Rozdział 1

12 0 0
                                    

Louisa obudziła się rano całkiem wyspana. Była niedziela więc trzeba było przygotować się do jutrzejszej szkoły. Dziewczyna zeszła na dół zrobić sobie śniadanie chociaż nie zbyt często jadła poranny posiłek bo zwykle rano nie była głodna lecz wczoraj nie zjadła kolacji. Okazało się, że jej tata zdążył zrobić jajecznicę a jej porcja leżała na stole.

- Cześć tato. - przywitała się.

- Cześć Loi. Zrobiłem ci śniadanie. Chciałbym też abyś wyszła kupić kiełbasę do sklepu. Pójdziesz?

- Oczywiście tato. - powiedziała i zaczęła jeść pyszną jajecznicę.

Tata Louisy jest mistrzem robienia różnych dań z jajek a Loi je uwielbia. Mężczyzna siedział na kanapie i czytał poranną gazetę w swoich typowych okularach w których zdaniem dziewczyny wygląda kiczowato.

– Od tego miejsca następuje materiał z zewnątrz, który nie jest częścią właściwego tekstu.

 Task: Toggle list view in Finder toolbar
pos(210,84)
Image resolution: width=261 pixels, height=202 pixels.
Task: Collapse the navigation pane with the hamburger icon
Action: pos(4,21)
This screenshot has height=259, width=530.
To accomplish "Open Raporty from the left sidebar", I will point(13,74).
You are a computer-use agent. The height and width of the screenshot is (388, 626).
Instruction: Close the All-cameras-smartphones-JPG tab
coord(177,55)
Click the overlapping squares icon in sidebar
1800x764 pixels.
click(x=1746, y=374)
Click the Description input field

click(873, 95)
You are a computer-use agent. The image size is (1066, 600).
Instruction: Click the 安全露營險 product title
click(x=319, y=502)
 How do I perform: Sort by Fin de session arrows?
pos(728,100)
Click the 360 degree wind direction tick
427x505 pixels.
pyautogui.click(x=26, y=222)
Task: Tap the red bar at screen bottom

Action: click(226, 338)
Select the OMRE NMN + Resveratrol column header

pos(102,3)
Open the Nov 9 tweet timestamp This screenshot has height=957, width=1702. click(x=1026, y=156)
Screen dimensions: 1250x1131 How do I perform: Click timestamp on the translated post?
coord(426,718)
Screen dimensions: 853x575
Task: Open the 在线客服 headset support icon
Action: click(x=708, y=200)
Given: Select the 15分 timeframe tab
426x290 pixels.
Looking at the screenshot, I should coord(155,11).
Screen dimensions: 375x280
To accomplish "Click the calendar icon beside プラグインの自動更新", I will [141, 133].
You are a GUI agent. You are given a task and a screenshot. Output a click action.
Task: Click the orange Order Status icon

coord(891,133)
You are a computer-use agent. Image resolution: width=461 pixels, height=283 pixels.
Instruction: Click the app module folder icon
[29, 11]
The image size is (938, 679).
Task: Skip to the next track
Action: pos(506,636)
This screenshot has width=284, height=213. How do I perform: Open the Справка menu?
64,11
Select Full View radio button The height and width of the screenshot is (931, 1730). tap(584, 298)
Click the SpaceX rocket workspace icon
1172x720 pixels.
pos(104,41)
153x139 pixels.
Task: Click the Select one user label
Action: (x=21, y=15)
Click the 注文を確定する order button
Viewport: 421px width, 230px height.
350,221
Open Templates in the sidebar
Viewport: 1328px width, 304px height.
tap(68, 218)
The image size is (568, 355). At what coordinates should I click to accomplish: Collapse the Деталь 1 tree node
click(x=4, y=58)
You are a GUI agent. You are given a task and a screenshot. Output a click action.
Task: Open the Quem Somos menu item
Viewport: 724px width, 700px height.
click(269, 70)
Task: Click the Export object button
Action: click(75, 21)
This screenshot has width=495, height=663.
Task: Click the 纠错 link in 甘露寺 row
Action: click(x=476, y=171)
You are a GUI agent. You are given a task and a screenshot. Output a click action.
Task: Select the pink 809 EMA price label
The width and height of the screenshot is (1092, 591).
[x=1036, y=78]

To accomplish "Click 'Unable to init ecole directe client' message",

W końcu śniadanie zostało zjedzone. Na stole leżało dziesięć złotych za które Loi miała kupić kiełbasę. Ubrała się w stare trampki i wyszła z domu. Mieszkała na końcu ulicy gdzie znajdowały się pola a idąc ją można dość do małego miasteczka gdzie Louisa chodzi do szkoły. Zamiast krawężników obok znajdował się mały murek po którym zawsze chodziła. Wskoczyła na niego i próbowała po nim przejść do końca ledwo utrzymując równowagę. Nagle poczuła, że ktoś rzuca w nią kamieniami. To byli Josh, Aron i Eliza. Chodzą z nią do klasy. Louisa spadła z murka na ziemię aż potłukła sobie kolana.

- Haha! Oferma! - wyśmiała ją Eliza. - To jest takie żałosne, że aż śmieszne!

Louisa miała ochotę im coś powiedzieć ale nie miała odwagi. Narobiła by sobie problemów a ona nawet nie sięga im do pięt. Grupka nadal się z niej śmiała ale Loi nie widziała w tym nic śmiesznego.

- I co popłaczesz się? Głupia Loi! - krzyczał do niej Josh gdy on nich odbiegała.

Chciała biec jak najdalej ale poranione kolana jej na to nie pozwalały i przewróciła się na twardą drogę z kamieni. Z kieszeni w krótkich spodenkach wyleciały jej pieniądze. Pozbierała je szybko z ziemi i usiłowała wstać lecz nogi ją bardzo bolały. Zauważyła, że w małej przerwie pomiędzy dwoma domami na trawie siedzi Asto czyli ciemno brązowy, pręgowany kocur z pięknymi oliwkowymi oczami. Jego właściciel go wyrzucił z domu i błąka się w okolicy. Loi przyczołgała się do niego za czworakach i usiadła obok niego na trawie opierając plecy o ścianę domu. Asto stał jej na udach opierając przednie łapki o białą koszulkę na ramiączkach którą dziewczyna miała na sobie ale potem położył się wygodnie na nogach Loi.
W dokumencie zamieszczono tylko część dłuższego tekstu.